## Assignment
Beginning with the line containing "ガレージハウス (207, 2231)" and ending with the last line of the records, set down every line exactly.

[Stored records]
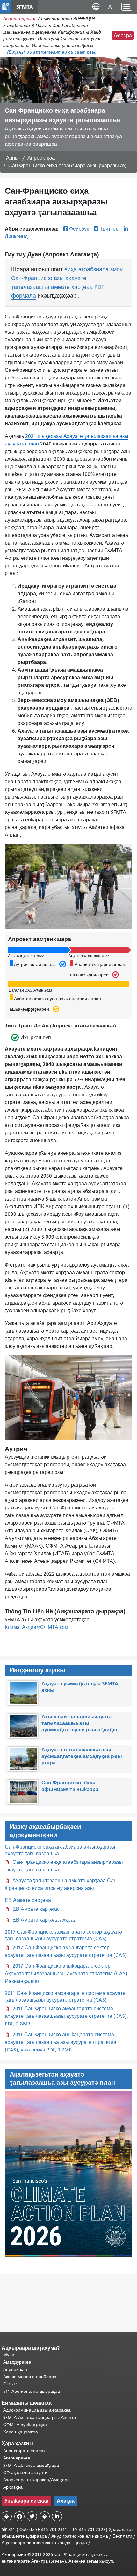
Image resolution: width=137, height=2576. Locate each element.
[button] (96, 6)
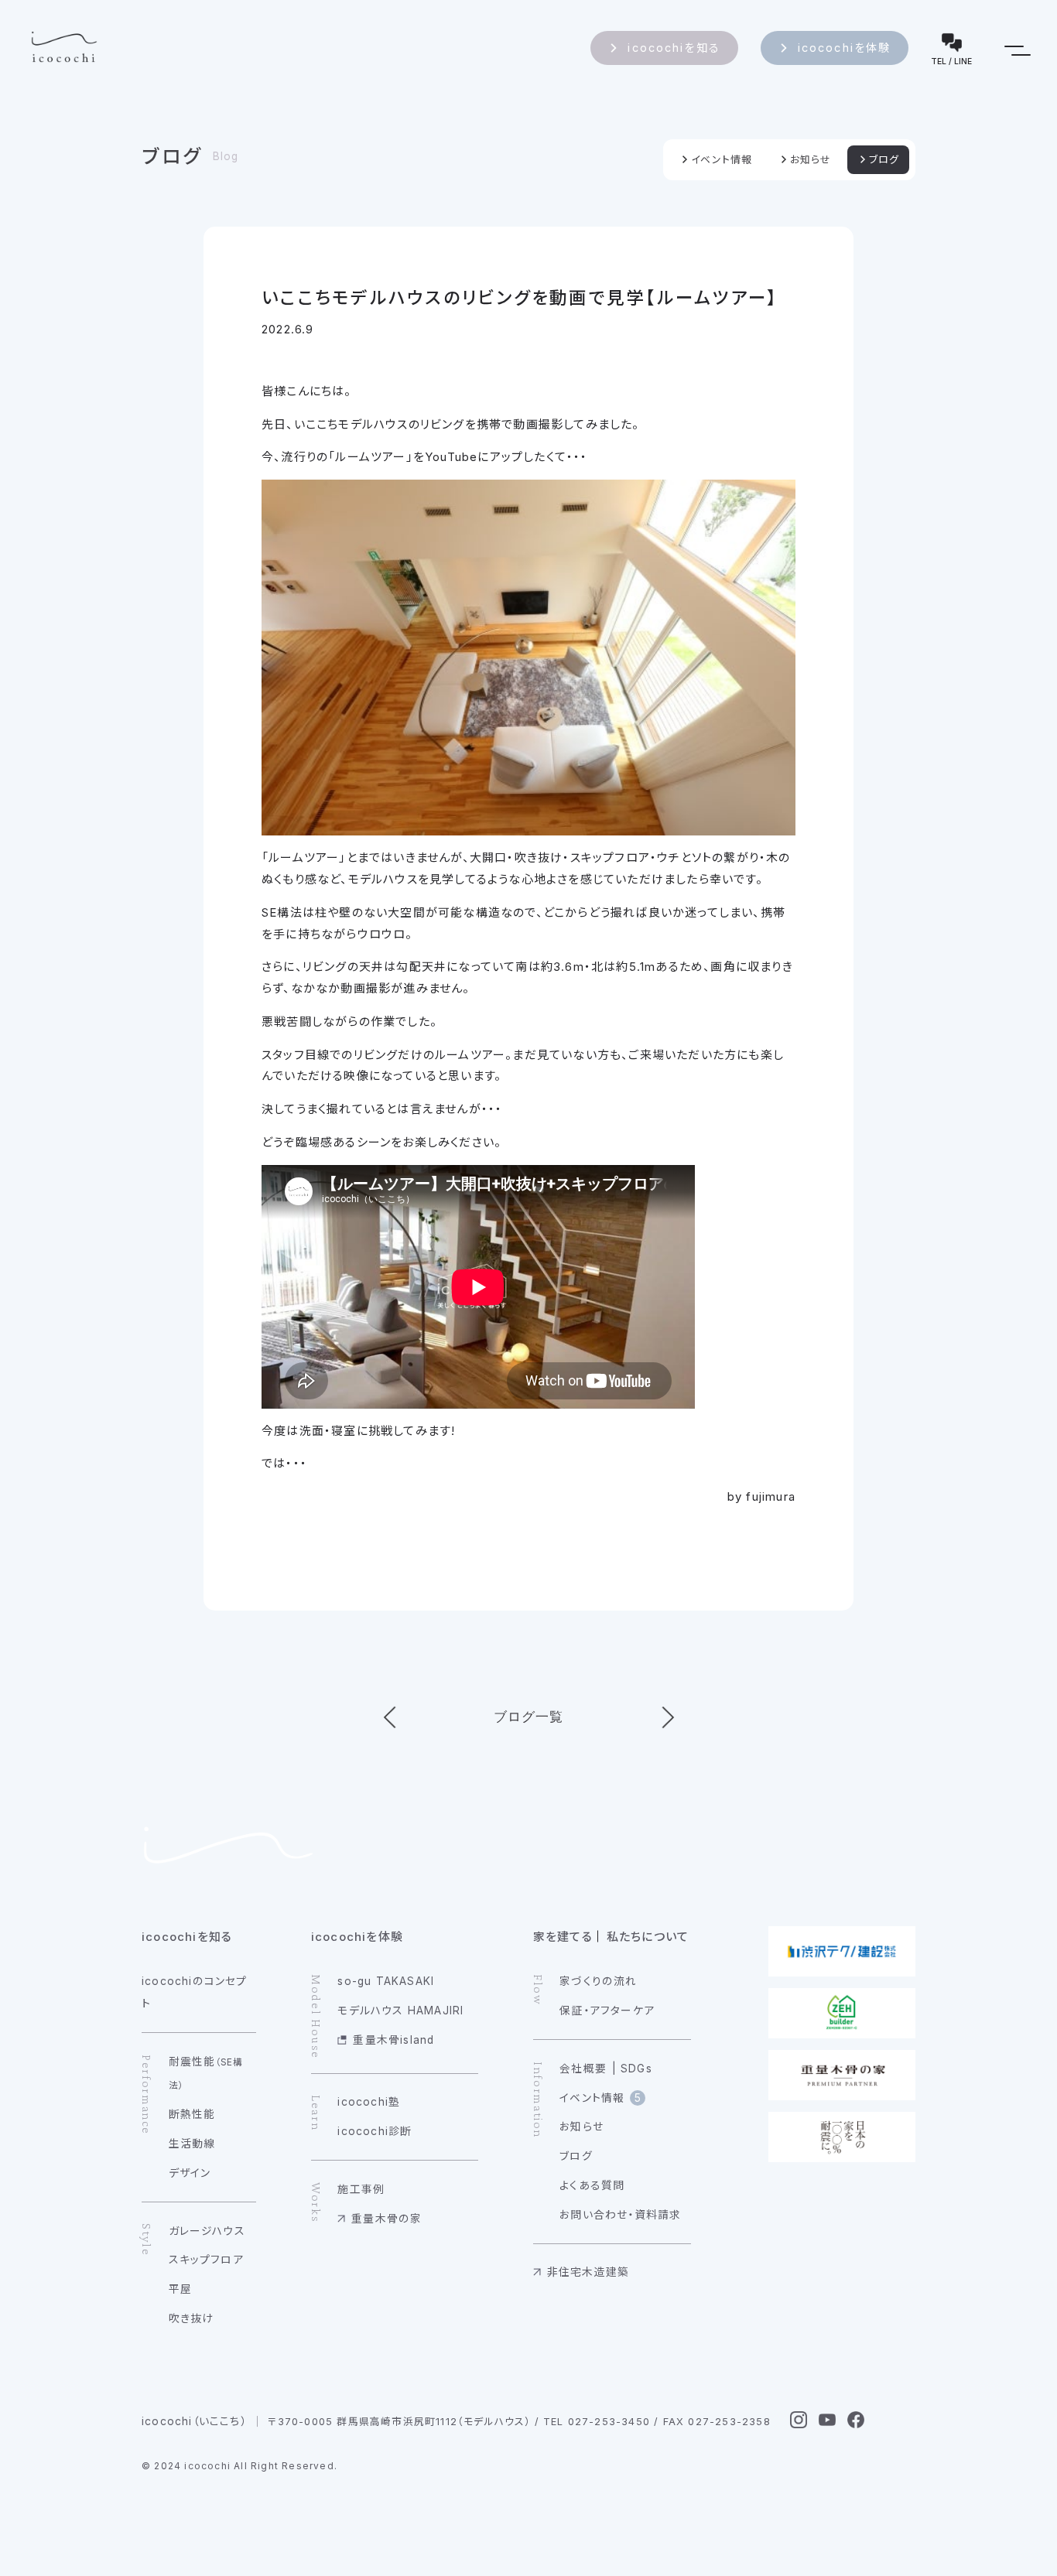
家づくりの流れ (598, 1981)
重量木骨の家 (386, 2218)
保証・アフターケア (607, 2010)
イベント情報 (721, 160)
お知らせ (811, 160)
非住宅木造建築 (588, 2272)
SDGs (636, 2068)
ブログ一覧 (529, 1716)
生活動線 (192, 2143)
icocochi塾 (368, 2102)
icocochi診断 (374, 2131)
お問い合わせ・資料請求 (620, 2215)
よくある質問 (591, 2185)
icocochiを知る (674, 47)
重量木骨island (393, 2040)
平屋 (180, 2289)
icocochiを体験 (844, 47)
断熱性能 (192, 2114)
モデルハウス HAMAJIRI (400, 2010)
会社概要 (583, 2068)
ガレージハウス (207, 2231)
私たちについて (648, 1936)
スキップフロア (206, 2259)
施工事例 (361, 2189)
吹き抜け (191, 2318)
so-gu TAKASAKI (385, 1981)
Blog (226, 156)
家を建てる (563, 1936)
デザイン (190, 2173)
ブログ (173, 156)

## Your response
ガレージハウス (207, 2231)
私たちについて (648, 1936)
スキップフロア (206, 2259)
施工事例 (361, 2189)
吹き抜け (191, 2318)
so-gu TAKASAKI (385, 1981)
Blog (226, 156)
家を建てる (563, 1936)
デザイン (190, 2173)
ブログ (173, 156)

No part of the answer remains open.